By Cliff Lethbridge

Penguin Launch, Photo Courtesy U.S. Navy

Penguin Launch, Photo Courtesy U.S. Navy

Classification: Ship-to-Ship Cruise Missile

Length: 9 feet, 10 inches

Diameter: 11 inches

Wingspan: 4 feet, 7 inches

Mk 1 Range: 13 miles

Mk 2 Range: 19 miles

Date of First Cape Canaveral Launch: February 18, 1982

Date of Final Cape Canaveral Launch: April 8, 1982

Number of Cape Canaveral Launches: 9

A ship-to-ship missile designed by the Norwegian Defense Research Establishment, the Penguin missile was manufactured in the early 1960’s with the assistance of U.S. research and test facilities, including the range at Cape Canaveral. The Penguin employed a fully passive guidance system, since radio signals from the parent ship or the missile itself could be easily jammed during at-sea operations. A warhead system originally designed for the U.S. Bullpup missile was adapted for use on the Penguin. The warhead was built for the Penguin in Europe under U.S. license. The Penguin was deployed from a box-type launcher attached to a ship-board deck mount. Prior to launch, each missile remained attached to the ship by an umbilical connection. A total of six Penguin missiles were carried aboard Norwegian Storm Class fast patrol boats.
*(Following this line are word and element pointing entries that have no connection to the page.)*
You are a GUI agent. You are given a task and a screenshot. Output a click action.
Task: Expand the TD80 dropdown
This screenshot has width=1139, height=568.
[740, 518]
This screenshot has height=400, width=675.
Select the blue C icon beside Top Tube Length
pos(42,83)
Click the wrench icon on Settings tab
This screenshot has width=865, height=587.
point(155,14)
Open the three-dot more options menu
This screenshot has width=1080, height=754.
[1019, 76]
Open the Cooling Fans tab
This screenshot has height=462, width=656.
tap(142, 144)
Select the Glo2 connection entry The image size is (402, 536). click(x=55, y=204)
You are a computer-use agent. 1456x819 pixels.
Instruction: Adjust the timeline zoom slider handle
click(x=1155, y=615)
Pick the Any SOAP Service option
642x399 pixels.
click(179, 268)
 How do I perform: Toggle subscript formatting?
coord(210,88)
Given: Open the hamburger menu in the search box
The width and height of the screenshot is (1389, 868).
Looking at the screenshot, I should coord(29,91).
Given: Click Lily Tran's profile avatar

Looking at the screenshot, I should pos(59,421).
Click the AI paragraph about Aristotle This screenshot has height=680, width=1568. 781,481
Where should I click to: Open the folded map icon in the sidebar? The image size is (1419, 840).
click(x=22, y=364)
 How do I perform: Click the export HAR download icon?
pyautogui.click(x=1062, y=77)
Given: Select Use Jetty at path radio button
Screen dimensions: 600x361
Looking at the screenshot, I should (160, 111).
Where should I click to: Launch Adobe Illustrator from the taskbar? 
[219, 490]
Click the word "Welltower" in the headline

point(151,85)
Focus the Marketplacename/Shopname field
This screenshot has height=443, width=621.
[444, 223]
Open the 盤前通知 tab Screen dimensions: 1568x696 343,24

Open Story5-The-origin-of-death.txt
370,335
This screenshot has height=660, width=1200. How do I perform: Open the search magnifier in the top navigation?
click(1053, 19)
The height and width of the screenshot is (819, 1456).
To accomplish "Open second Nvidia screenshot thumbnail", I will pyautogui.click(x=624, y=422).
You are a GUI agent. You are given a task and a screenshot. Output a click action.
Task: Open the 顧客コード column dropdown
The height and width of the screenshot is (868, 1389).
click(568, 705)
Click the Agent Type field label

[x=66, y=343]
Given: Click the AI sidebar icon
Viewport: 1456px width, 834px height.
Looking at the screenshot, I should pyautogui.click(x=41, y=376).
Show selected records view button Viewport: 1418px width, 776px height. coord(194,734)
Targets were detected by ship-board instrumentation. Appropriate data was loaded directly to the Penguin’s guidance system, which functioned independently of the ship once the missile was launched. The Penguin’s box-type launcher was opened as the parent ship turned away. Once launched, the missile’s pre-programmed inertial guidance system, coupled with an infrared heat detector, provided automatic homing toward its target. The missile also had the capability of homing in on a target using a passive direction finder which sensed an enemy’s electromagnetic signature.

An improved version of the Penguin, called the Penguin Mk 2, added an active radar homing head to improve guidance toward a target. The Penguin Mk 2 was deployed on missile boats operated by Norway, Sweden, Greece, Turkey and the U.S. In the early 1970’s, the Penguin Mk 2 was modified to create a short-range ballistic missile. This version of the Penguin was used for fixed coastal defense as well as land-based mobile-launcher applications. In the mid-1970’s, the missile was further adapted under a joint agreement between Norway and Sweden. These nations converted the Penguin Mk 2 to an F-16 fighter-based air-to-surface missile. However, only the ship-to-ship version of the Penguin was ever launched using range facilities at Cape Canaveral.